TP: How would you describe "experimental media" to someone who has never been exposed to it?

Fifield: Most movies and all broadcast television are businesses whose purpose is entertainment within a commercial environment. Television has only one goal: to sell you stuff; and the shows are there to get you to stay until an ad comes on and the ad is there to sell you something. Experimental media exists outside of those commercial constraints. This is what it isn’t.

What it is, is more difficult to describe. The number of different types of creative visions that have been manifest in experimental media is incredible. There is experimental documentary, abstract video, experiments in new forms of narrative, humor, pathos, and every human emotion you can imagine. It is an art form that truly can move or disturb or excite you in all the ways that commercial media cannot.

TP: Are there misconceptions about "experimental video"?

Fifield: Perhaps the most common misconception is that it is boring. This probably came about because some of it is quite boring. More often it appears boring because we are use to broadcast ‘TV time,’ which is short bursts of choppy entertainment. When we bring that same sense of time to video art, which is sometimes paced slowly and elegantly, we become impatient. That is when we must remind ourselves that all video is not TV and need not conform to its rigid structures. ‘TV time’ has become much more frantic in the last decades and this problem has increased.
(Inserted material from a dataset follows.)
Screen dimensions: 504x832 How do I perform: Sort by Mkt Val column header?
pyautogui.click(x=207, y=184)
Some video art needs to be watched in an entirely different way. You cannot watch an abstract video like a narrative video. It needs to be looked at like a moving painting. We are not use to this and it causes stress.
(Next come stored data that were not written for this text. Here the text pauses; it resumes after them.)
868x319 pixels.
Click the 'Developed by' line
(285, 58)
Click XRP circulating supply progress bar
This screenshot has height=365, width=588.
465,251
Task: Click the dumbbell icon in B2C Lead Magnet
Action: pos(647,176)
TP: Tell me about the types of work produced by artists involved with Boston CyberArts.

Fifield: The Boston Cyberarts Festival, which I founded two years ago, has always had a strong experimental media component. This may be my influence, but others have always helped organize it. Video is a digital medium these days as is much film. The tools available to individual video artist because of the computer are so much greater than those available to the most expensive post houses just a few years ago. This year (2001) we presented the Not Still Art Festival at the Coolidge Corner Theater. This is the preeminent annual showing of abstract media in the country. The List Center for the Arts at MIT had a special exhibition of three important new media artists as well as a presentation of new media by artists of color called Race in Digital Space.

There were video and computer projected installations throughout the festival. The video/computer installation "Text Rain," by Camille Utterback and Rony Acthiviv, was the hit of the exhibition Augmented Realities at our CyberArts Festival central headquarters.  At the DeCordova, I helped organize a wonderful experimental installation by Glorianna Davenport and her research team from the Experimental Cinema Group at the Media Lab called Flights of Fantasy, which explored the future of communal story telling in digital media.
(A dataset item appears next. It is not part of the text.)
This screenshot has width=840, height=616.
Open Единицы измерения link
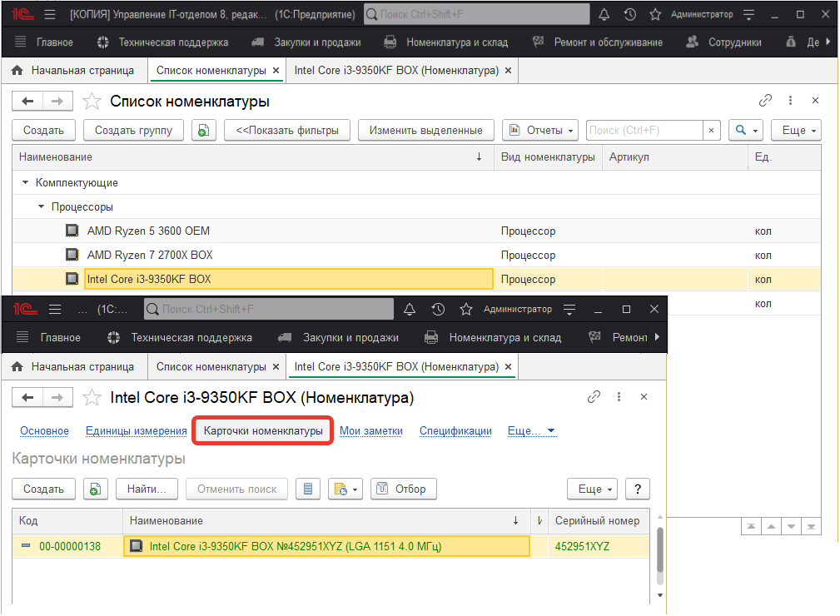click(x=136, y=431)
One exciting new event was The Lite Show (www.liteshow.org), which presented the finest in new experimental low bandwidth Internet media, like Flash and QuickTime. It was very well received and a great group of people had lots of fun producing it.

TP: Who are some New England experimental film and video artists we should be watching?

Fifield: I actually do not want to answer this for a couple of reasons. The first is that the answer would be too long. New England has had a population explosion of extremely talented media artists. This is because media has become a more important part of contemporary art and is no longer just made by a handful of artists in New York and the West Coast. All the art schools around have fine media departments now. Second, this area is a traditional home to artists working in new technologies (cyberartists). Artists have been coming to and through here to explore new media for fifty years and more. Institutions like the WGBH New Television Workshop, The Center for Advanced Visual Studies (CAVS) at MIT and the ICA’s CAT Fund have seen most of the greats of late twentieth century media arts come through greater Boston. Many of them have stayed.